The Pope is most plainly separated from the critical theology of the last two centuries, both Protestant and Modernist Catholic, in his rejection of its atomism and spiritual insensitivity. His understanding of Biblical texts is expressed within the organic wholeness of ‘the People of God’ who, after all, compiled the sacred writings and eventually authorised the canon of Scripture. ‘Any human utterance of a certain weight contains more than the author may have been immediately aware of at the time,’ he insists, and in due time, and with shifts in culture, essential truths can be discerned in an enriched manner. The entire corpus of modern re-interpretation of Christianity seems to regard the situation in which the sayings of Jesus were set as decisive for their current meaning; an organic understanding reveals the limits of this approach and discloses the reality of a living collection of teaching. In that sense the Pope is a traditionalist, and his book is especially welcome because of it.

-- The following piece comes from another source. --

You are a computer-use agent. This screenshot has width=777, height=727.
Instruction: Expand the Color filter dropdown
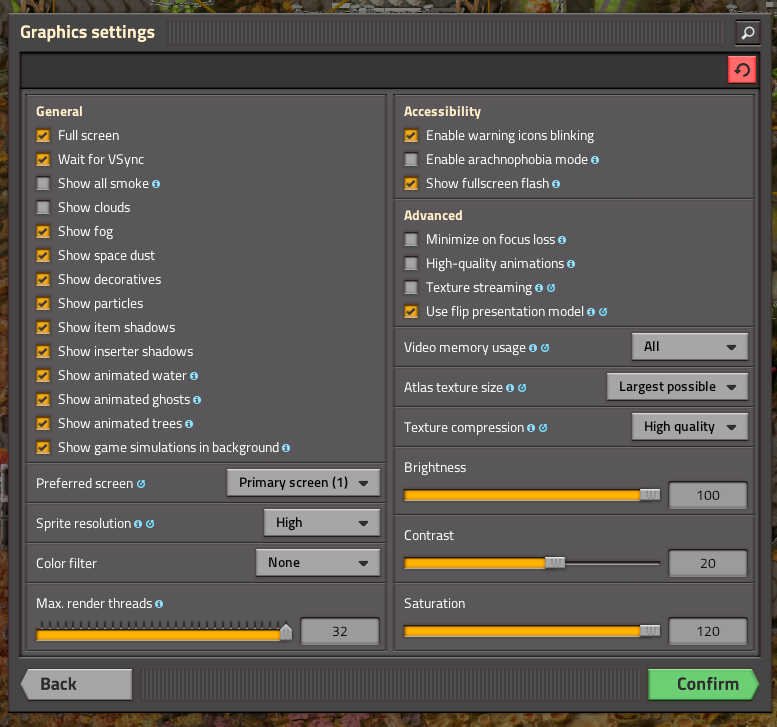point(317,563)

John Paul II sought to steer the Catholic faithful away from what, in the heady days of the 1970’s, was called Liberation Theology. Benedict XVI, also, observes, in passing, the dangers of politicising Christianity. There is a particularly illuminating reference to the release of ‘the concrete political and social realm from theocratic legislation’, and its transferrence ‘to the freedom of man’. He actually sees this (in the chapter on the Sermon on the Mount) in the preceding Jewish context. He could have placed it in the Hellenistic culture to which the development was more centrally related — it was the Greeks whose genius rejected the theocratic monarchies of the East, and who humanised politics. The Pope’s conclusion is correct, however; when he writes that ‘discipleship of Jesus offers no politically concrete programme for structuring society’, and that Jesus’ liberation of humanity involved a recognition that ‘political arrangements are no longer treated as sacred law’ — he leads us, instead, to ‘the underlying communion of will with God’ as the essential core of Christian truth. ‘In our day, of course,’ Benedict XVI adds with regret, because of the wasted opportunities for true spiritual formation, ‘this freedom has been totally wrenched away from any godly perspective.’ This study is lucidly and simply written, and with no sacrifice of intellectual gravitas or accessibility. The author hastens to point out that it is not an exercise of the magisterium: it is not infallible teaching. In that, at any rate, it differs from the certainties which the liberals often claim for their beliefs. The present volume is actually ten chapters, and the rest will be published later — since, as the Pope states bluntly, he does not know if he will last long enough to finish the work. The owl of Minerva spreads its wings with the falling of the dusk.